→ TASK DIRECTIONS: Rewrite the records from the line containing "ellipse next to π⁻" through the end of the records, both ends included, keeping the requests and shifting every coordinate in the answers by -50. Leave the pictures out.

________

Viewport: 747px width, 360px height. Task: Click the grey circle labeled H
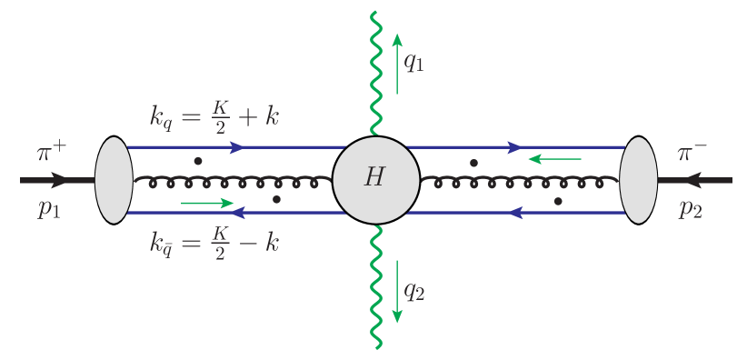(375, 179)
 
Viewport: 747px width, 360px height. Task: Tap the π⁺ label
(51, 152)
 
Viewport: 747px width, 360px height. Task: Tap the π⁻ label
(694, 152)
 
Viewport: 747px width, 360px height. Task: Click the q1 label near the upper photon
(414, 65)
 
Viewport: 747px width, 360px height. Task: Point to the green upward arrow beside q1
(397, 64)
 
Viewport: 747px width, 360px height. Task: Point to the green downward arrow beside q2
(397, 291)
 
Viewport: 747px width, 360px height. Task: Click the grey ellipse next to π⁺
(115, 179)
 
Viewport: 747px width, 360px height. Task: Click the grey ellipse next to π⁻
(638, 179)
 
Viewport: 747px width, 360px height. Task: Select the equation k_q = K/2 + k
(214, 116)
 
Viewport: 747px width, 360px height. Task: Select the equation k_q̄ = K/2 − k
(214, 242)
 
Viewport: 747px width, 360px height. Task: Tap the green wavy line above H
(374, 73)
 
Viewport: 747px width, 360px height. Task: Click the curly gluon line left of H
(232, 181)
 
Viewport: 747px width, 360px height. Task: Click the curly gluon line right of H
(518, 181)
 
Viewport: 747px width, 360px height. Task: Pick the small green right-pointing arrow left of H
(208, 203)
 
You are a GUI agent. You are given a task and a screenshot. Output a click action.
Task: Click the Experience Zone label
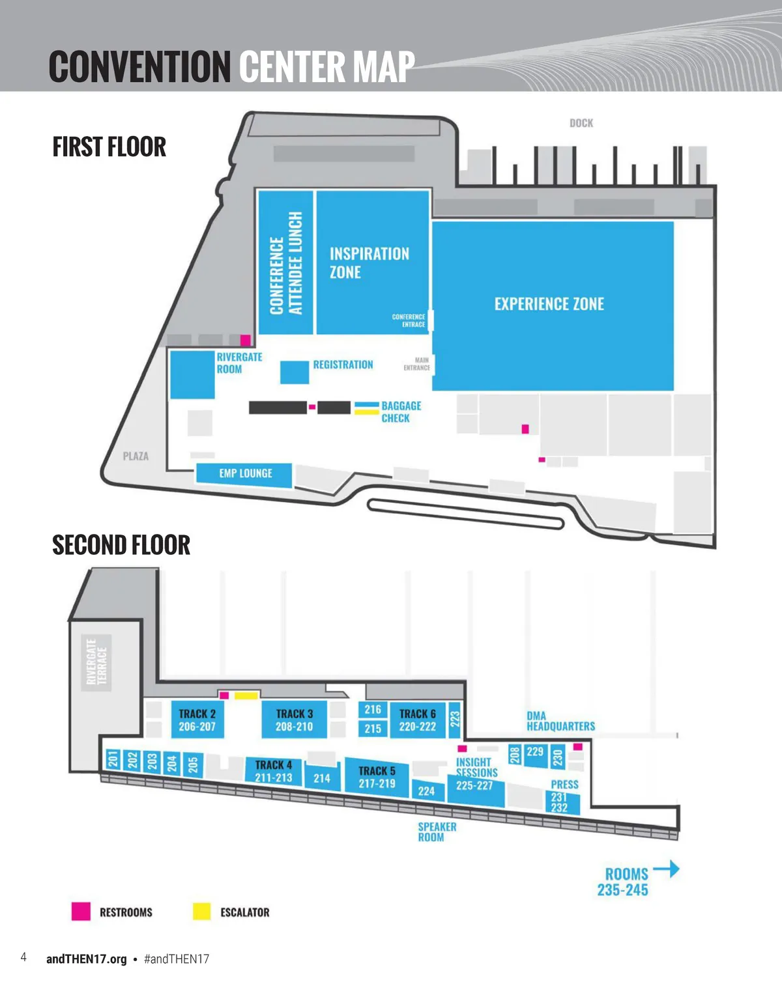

________

→ TASK RESPONSE:
Viewport: 747px width, 360px height. Task: Click the grey ellipse next to π⁻
(588, 129)
 
Viewport: 747px width, 360px height. Task: Select the equation k_q = K/2 + k
(164, 66)
 
Viewport: 747px width, 360px height. Task: Select the equation k_q̄ = K/2 − k
(164, 192)
 
Viewport: 747px width, 360px height. Task: Tap the green wavy line above H
(324, 23)
 
Viewport: 747px width, 360px height. Task: Click the curly gluon line left of H
(182, 131)
 
Viewport: 747px width, 360px height. Task: Click the curly gluon line right of H
(468, 131)
 
Viewport: 747px width, 360px height. Task: Pick the small green right-pointing arrow left of H
(158, 153)
 
You are a GUI agent. You are given a task and a screenshot. Output a click action.
Task: Click the Experience Zone label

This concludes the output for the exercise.